**GIVEN PROBLEM**
Update the entries below by replacing "computer-use agent" with "screen navigation agent" wherever it appears, and keep every other part unchanged.

-------

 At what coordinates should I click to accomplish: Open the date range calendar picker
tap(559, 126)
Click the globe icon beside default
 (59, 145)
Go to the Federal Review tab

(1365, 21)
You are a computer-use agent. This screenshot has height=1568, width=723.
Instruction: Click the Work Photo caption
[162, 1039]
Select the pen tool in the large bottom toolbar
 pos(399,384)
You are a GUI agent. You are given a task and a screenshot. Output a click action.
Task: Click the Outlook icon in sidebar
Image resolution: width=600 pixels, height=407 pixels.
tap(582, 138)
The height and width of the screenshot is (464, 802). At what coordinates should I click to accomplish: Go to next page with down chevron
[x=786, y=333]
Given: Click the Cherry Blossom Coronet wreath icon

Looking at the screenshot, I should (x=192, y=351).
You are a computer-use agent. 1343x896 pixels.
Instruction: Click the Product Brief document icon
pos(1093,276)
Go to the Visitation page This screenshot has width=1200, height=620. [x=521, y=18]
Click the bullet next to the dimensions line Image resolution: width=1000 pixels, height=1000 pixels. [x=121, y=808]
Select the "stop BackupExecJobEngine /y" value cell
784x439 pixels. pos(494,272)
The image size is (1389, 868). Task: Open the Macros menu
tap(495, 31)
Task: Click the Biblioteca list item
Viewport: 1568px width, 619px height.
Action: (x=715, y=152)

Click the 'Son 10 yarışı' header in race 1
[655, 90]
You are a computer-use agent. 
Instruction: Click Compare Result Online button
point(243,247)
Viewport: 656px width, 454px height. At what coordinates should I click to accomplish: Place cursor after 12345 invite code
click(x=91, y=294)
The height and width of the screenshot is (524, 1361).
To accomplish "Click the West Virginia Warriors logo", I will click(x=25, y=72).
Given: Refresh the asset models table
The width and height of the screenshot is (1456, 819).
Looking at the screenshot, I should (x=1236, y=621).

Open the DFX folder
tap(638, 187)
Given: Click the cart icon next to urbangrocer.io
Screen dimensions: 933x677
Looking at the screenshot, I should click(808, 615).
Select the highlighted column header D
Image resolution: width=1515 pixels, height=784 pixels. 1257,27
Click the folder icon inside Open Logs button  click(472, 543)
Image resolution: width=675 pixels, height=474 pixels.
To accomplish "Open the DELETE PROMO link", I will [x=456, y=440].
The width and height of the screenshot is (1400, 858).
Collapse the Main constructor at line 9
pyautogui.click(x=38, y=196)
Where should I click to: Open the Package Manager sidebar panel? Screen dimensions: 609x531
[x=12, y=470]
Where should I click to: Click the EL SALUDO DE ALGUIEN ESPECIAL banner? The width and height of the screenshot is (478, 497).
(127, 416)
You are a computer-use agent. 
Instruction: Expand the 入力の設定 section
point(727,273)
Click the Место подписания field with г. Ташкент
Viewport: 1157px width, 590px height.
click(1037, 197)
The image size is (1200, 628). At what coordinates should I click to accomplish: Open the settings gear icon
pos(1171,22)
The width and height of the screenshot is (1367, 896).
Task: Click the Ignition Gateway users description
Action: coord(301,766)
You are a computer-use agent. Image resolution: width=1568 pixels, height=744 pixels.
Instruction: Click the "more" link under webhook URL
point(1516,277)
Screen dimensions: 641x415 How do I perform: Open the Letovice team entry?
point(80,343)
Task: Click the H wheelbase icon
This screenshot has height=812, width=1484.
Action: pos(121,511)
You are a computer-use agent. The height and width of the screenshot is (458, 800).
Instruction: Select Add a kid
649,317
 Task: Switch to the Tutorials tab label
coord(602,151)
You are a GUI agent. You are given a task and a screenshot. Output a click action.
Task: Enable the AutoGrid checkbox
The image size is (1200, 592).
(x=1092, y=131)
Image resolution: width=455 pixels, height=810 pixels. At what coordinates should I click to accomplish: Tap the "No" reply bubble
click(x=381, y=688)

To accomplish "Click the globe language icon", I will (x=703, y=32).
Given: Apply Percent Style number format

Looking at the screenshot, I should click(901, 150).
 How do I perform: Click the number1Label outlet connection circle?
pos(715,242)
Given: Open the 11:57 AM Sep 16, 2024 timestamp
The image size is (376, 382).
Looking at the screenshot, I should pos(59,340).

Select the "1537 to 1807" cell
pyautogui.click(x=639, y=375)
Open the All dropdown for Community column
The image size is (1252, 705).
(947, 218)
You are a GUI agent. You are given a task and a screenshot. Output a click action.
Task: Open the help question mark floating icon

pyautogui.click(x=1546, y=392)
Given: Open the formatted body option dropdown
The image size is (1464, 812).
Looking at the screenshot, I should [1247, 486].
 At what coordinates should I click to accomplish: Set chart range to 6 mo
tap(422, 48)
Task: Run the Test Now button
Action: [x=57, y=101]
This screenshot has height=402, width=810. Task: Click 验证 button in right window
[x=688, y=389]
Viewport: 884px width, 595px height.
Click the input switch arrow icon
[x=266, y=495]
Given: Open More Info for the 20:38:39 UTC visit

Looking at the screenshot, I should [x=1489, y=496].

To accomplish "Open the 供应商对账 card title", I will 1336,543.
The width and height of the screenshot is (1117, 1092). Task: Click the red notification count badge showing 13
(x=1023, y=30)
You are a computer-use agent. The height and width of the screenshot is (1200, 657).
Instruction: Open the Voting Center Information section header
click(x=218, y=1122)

-------

**SOLUTION FOR THIS TASK**
 At what coordinates should I click to accomplish: Open the date range calendar picker
tap(559, 126)
Click the globe icon beside default
 (59, 145)
Go to the Federal Review tab

(1365, 21)
You are a screen navigation agent. This screenshot has height=1568, width=723.
Instruction: Click the Work Photo caption
[162, 1039]
Select the pen tool in the large bottom toolbar
 pos(399,384)
You are a GUI agent. You are given a task and a screenshot. Output a click action.
Task: Click the Outlook icon in sidebar
Image resolution: width=600 pixels, height=407 pixels.
tap(582, 138)
The height and width of the screenshot is (464, 802). At what coordinates should I click to accomplish: Go to next page with down chevron
[x=786, y=333]
Given: Click the Cherry Blossom Coronet wreath icon

Looking at the screenshot, I should (x=192, y=351).
You are a screen navigation agent. 1343x896 pixels.
Instruction: Click the Product Brief document icon
pos(1093,276)
Go to the Visitation page This screenshot has width=1200, height=620. [x=521, y=18]
Click the bullet next to the dimensions line Image resolution: width=1000 pixels, height=1000 pixels. [x=121, y=808]
Select the "stop BackupExecJobEngine /y" value cell
784x439 pixels. pos(494,272)
The image size is (1389, 868). Task: Open the Macros menu
tap(495, 31)
Task: Click the Biblioteca list item
Viewport: 1568px width, 619px height.
Action: (x=715, y=152)

Click the 'Son 10 yarışı' header in race 1
[655, 90]
You are a screen navigation agent. 
Instruction: Click Compare Result Online button
point(243,247)
Viewport: 656px width, 454px height. At what coordinates should I click to accomplish: Place cursor after 12345 invite code
click(x=91, y=294)
The height and width of the screenshot is (524, 1361).
To accomplish "Click the West Virginia Warriors logo", I will click(x=25, y=72).
Given: Refresh the asset models table
The width and height of the screenshot is (1456, 819).
Looking at the screenshot, I should (x=1236, y=621).

Open the DFX folder
tap(638, 187)
Given: Click the cart icon next to urbangrocer.io
Screen dimensions: 933x677
Looking at the screenshot, I should click(808, 615).
Select the highlighted column header D
Image resolution: width=1515 pixels, height=784 pixels. 1257,27
Click the folder icon inside Open Logs button  click(472, 543)
Image resolution: width=675 pixels, height=474 pixels.
To accomplish "Open the DELETE PROMO link", I will [x=456, y=440].
The width and height of the screenshot is (1400, 858).
Collapse the Main constructor at line 9
pyautogui.click(x=38, y=196)
Where should I click to: Open the Package Manager sidebar panel? Screen dimensions: 609x531
[x=12, y=470]
Where should I click to: Click the EL SALUDO DE ALGUIEN ESPECIAL banner? The width and height of the screenshot is (478, 497).
(127, 416)
You are a screen navigation agent. 
Instruction: Expand the 入力の設定 section
point(727,273)
Click the Место подписания field with г. Ташкент
Viewport: 1157px width, 590px height.
click(1037, 197)
The image size is (1200, 628). At what coordinates should I click to accomplish: Open the settings gear icon
pos(1171,22)
The width and height of the screenshot is (1367, 896).
Task: Click the Ignition Gateway users description
Action: coord(301,766)
You are a screen navigation agent. Image resolution: width=1568 pixels, height=744 pixels.
Instruction: Click the "more" link under webhook URL
point(1516,277)
Screen dimensions: 641x415 How do I perform: Open the Letovice team entry?
point(80,343)
Task: Click the H wheelbase icon
This screenshot has height=812, width=1484.
Action: pos(121,511)
You are a screen navigation agent. The height and width of the screenshot is (458, 800).
Instruction: Select Add a kid
649,317
 Task: Switch to the Tutorials tab label
coord(602,151)
You are a GUI agent. You are given a task and a screenshot. Output a click action.
Task: Enable the AutoGrid checkbox
The image size is (1200, 592).
(x=1092, y=131)
Image resolution: width=455 pixels, height=810 pixels. At what coordinates should I click to accomplish: Tap the "No" reply bubble
click(x=381, y=688)

To accomplish "Click the globe language icon", I will (x=703, y=32).
Given: Apply Percent Style number format

Looking at the screenshot, I should click(901, 150).
 How do I perform: Click the number1Label outlet connection circle?
pos(715,242)
Given: Open the 11:57 AM Sep 16, 2024 timestamp
The image size is (376, 382).
Looking at the screenshot, I should pos(59,340).

Select the "1537 to 1807" cell
pyautogui.click(x=639, y=375)
Open the All dropdown for Community column
The image size is (1252, 705).
(947, 218)
You are a GUI agent. You are given a task and a screenshot. Output a click action.
Task: Open the help question mark floating icon

pyautogui.click(x=1546, y=392)
Given: Open the formatted body option dropdown
The image size is (1464, 812).
Looking at the screenshot, I should [1247, 486].
 At what coordinates should I click to accomplish: Set chart range to 6 mo
tap(422, 48)
Task: Run the Test Now button
Action: [x=57, y=101]
This screenshot has height=402, width=810. Task: Click 验证 button in right window
[x=688, y=389]
Viewport: 884px width, 595px height.
Click the input switch arrow icon
[x=266, y=495]
Given: Open More Info for the 20:38:39 UTC visit

Looking at the screenshot, I should [x=1489, y=496].

To accomplish "Open the 供应商对账 card title", I will 1336,543.
The width and height of the screenshot is (1117, 1092). Task: Click the red notification count badge showing 13
(x=1023, y=30)
You are a screen navigation agent. The height and width of the screenshot is (1200, 657).
Instruction: Open the Voting Center Information section header
click(x=218, y=1122)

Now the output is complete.